There is usually a compromise involved in backups. Taking backups more frequently usually means more impact to production applications. But you cannot restore a change that you have not backed up. It would be nice to be able to restore any document or database to any point in time, but the reality is that most organizations only do daily backups—usually full backups at the weekend and differential backups each day during the week. These backups contain only the finished state of each day's work, and restoring means losing up to a day's work. Would these businesses benefit from a backup that occurs several times every day? Maybe even several times every hour? The potential for data loss is so much lower if you can backup at will. But backups are a high impact activity, causing heavy disk loads and consuming lots of disk space. Or at least they are if you don't use SimpliVity's hyperconverged infrastructure.

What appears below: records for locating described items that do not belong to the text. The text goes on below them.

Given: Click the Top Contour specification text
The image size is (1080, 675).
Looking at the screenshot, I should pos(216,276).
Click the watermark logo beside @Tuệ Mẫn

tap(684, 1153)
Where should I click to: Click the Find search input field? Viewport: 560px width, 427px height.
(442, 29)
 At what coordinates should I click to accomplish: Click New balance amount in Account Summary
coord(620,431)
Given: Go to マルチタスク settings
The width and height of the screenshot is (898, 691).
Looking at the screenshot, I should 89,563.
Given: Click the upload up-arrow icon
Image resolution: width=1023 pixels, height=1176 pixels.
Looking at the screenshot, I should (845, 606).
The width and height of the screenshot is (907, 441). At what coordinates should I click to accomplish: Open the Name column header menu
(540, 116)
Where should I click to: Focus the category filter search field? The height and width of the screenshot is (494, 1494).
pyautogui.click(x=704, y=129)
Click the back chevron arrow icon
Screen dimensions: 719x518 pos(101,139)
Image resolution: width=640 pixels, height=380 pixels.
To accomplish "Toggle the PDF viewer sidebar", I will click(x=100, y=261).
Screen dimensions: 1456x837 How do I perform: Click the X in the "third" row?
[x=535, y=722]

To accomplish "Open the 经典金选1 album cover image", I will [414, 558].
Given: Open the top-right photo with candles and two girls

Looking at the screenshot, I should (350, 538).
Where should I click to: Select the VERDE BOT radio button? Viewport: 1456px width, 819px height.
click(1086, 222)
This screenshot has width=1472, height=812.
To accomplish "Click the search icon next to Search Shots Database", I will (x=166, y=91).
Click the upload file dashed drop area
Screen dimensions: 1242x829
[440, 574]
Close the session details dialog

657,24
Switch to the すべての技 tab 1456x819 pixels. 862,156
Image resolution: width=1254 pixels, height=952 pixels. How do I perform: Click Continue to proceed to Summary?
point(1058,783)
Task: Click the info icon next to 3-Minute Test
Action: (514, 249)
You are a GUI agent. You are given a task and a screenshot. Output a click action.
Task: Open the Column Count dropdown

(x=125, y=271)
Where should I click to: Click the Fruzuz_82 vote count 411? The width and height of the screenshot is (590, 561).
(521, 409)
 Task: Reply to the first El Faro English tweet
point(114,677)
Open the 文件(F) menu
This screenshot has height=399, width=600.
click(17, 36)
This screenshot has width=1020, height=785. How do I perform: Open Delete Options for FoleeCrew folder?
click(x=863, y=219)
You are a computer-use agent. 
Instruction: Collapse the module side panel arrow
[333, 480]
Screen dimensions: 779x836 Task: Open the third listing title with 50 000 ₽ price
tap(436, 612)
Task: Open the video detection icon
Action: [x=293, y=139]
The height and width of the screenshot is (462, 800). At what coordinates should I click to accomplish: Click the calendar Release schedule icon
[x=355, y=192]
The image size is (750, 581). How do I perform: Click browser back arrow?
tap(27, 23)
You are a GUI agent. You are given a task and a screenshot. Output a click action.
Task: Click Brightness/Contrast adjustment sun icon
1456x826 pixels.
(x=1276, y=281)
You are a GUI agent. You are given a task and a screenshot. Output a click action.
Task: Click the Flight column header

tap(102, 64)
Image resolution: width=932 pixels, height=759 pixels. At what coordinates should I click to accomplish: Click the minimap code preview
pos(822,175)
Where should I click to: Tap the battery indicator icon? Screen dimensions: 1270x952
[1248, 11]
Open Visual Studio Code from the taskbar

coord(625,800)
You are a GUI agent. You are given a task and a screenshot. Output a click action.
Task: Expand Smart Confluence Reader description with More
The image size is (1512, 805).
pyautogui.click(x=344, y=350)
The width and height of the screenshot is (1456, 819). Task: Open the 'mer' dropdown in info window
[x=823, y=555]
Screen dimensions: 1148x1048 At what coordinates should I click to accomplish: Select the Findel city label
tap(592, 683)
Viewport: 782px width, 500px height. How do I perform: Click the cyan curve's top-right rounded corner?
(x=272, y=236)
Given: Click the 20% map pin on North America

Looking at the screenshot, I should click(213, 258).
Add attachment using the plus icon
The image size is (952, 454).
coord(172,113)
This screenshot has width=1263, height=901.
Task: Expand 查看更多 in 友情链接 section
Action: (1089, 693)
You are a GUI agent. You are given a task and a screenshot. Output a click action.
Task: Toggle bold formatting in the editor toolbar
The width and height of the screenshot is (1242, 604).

On the SimpliVity platform VM backups are near instantaneous—updating the recent task list in vCenter takes longer than the backup. There is no need for a VMware snapshot on the VM while the backup is taken, so there is no performance impact when the backup completes. There is also no change to the VM's write path through the SimpliVity platform when the backup is taken, so there is no change to the VM's storage performance during the backup or at any time later.

One of the key elements of SimpliVity's backup is the data efficiency of its deduplicated storage for running VMs. Using a purpose built PCIe card, SimpliVity deduplicates data as the VM writes to its disk. This deduplication happens to all VM data, and the data remains deduplicated as long as it is on the SimpliVity platform. Each VM is represented by a pointer into the SimpliVity deduplicated store. The instantaneous backups are made by copying the pointer. Neither the VM data nor the metadata needs to be copied, only the one top level pointer. With instant backups that do not impact performance, you can backup at any time.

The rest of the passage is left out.